孤獨,總會在孤身一人時油然而生。許多人將孤獨與寂寞劃上等號,但兩者的本質截然不同。蔣勳在《孤獨六講》書中寫道:「孤獨是一種沈澱,而孤獨沈澱後的思維是清明。」寂寞是一種情緒,孤獨則是一種情境,與他人無交流的意識狀態。正因孤獨的存在,人們才能夠看見自我。《孤獨的反義詞》與《十一種孤獨》兩書的創作雖橫跨半個世紀,傳達的思想卻相去不遠,前者從反義推導,後者化抽象為具體,最終皆點出孤獨的無可避免。
 

年輕世代 沈寂的孤獨

《孤獨的反義詞》由瑪麗娜・基根(Marina Keegan)所著,她的作品以自身生活感觸為主,輔以短篇小說點綴,刻畫人們的孤獨。

「我們找不到一個詞來表達孤獨的相反意義。如果有的話,我得說,那就是我此生所追求的⋯⋯。
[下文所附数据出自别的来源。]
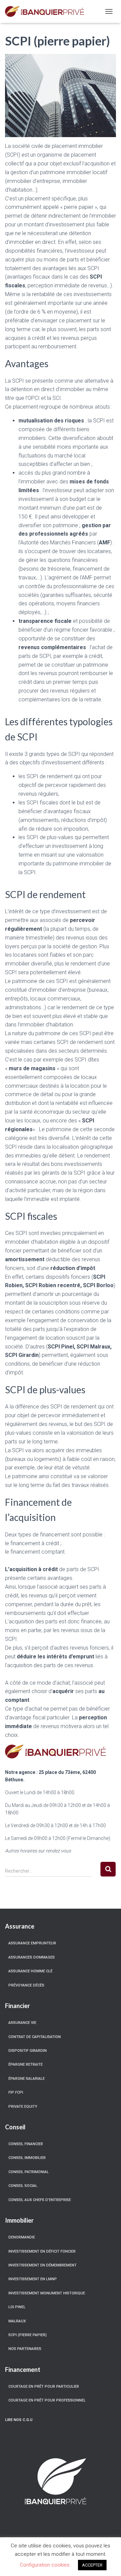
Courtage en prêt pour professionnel (47, 2400)
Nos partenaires (24, 2349)
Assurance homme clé (30, 1971)
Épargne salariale (26, 2078)
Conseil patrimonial (28, 2172)
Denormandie (22, 2237)
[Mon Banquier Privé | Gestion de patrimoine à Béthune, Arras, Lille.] (47, 11)
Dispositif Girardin (27, 2050)
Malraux (17, 2321)
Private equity (22, 2106)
」首篇文章〈孤獨的反義詞〉以此句開場,為全書下註,道出年輕世代對未來的徬徨與不安。基根在尋找反義詞的過程中,回顧大學生活,思索人生,並將自己的感受擴及至同年齡層的群體。她用二十二歲的思維體悟孤獨、闡明孤獨;因此對年輕讀者而言,基根的作品頗能產生共鳴。在享受青春的同時,也害怕失去擁有的一切;難以捉摸的未來與對過去的遺憾,這種無助感不僅止於耶魯大學畢業生,更存在於所有社會新鮮人的心裡。

因為孤獨,人們會去感受,這是基根發現的答案。科技化的世界,使得現今社會愈趨無感,眾人鮮少停下腳步感受周遭事物,往往隨波逐流,迷失了自我。唯在獨自一人時,才有沈思的空間,用「心」感受原本視為理所當然的情感,讓人重拾、珍惜自我。基根喚醒每個個體,期許同輩一同感受當下,在文章末尾,她更寫到「二〇一二年,我們同在一起,讓我們一起在這個世界留下印記。」對未來滿是期待。

遺憾二〇一二年,竟是她人生的最後一年。


《孤獨的反義詞》一書中收錄基根的遺作。
(圖片來源/
博客來網路書店

虛實之間 生命的幻滅

基根於該年畢業,卻不幸因車禍去世,令許多文學家惋惜,進而促成《孤獨的反義詞》的出版。她在〈獻給「特別」的歌〉一文中,曾期許自己成為亙古的永恆,希望自己的思想、生平能保留在一本選集裡,渴望成為歷史的一部分。基根願用生命當一位作家,努力追求與眾不同;她妒忌流傳千年的文學經典,卻又為自己的狂妄感到自卑。但如今她無須再擔憂,因她的願望已實現。這篇文章巧妙地與她的逝去相應;而此書如同基根的墓誌銘,記敘了她的人生和文學成就。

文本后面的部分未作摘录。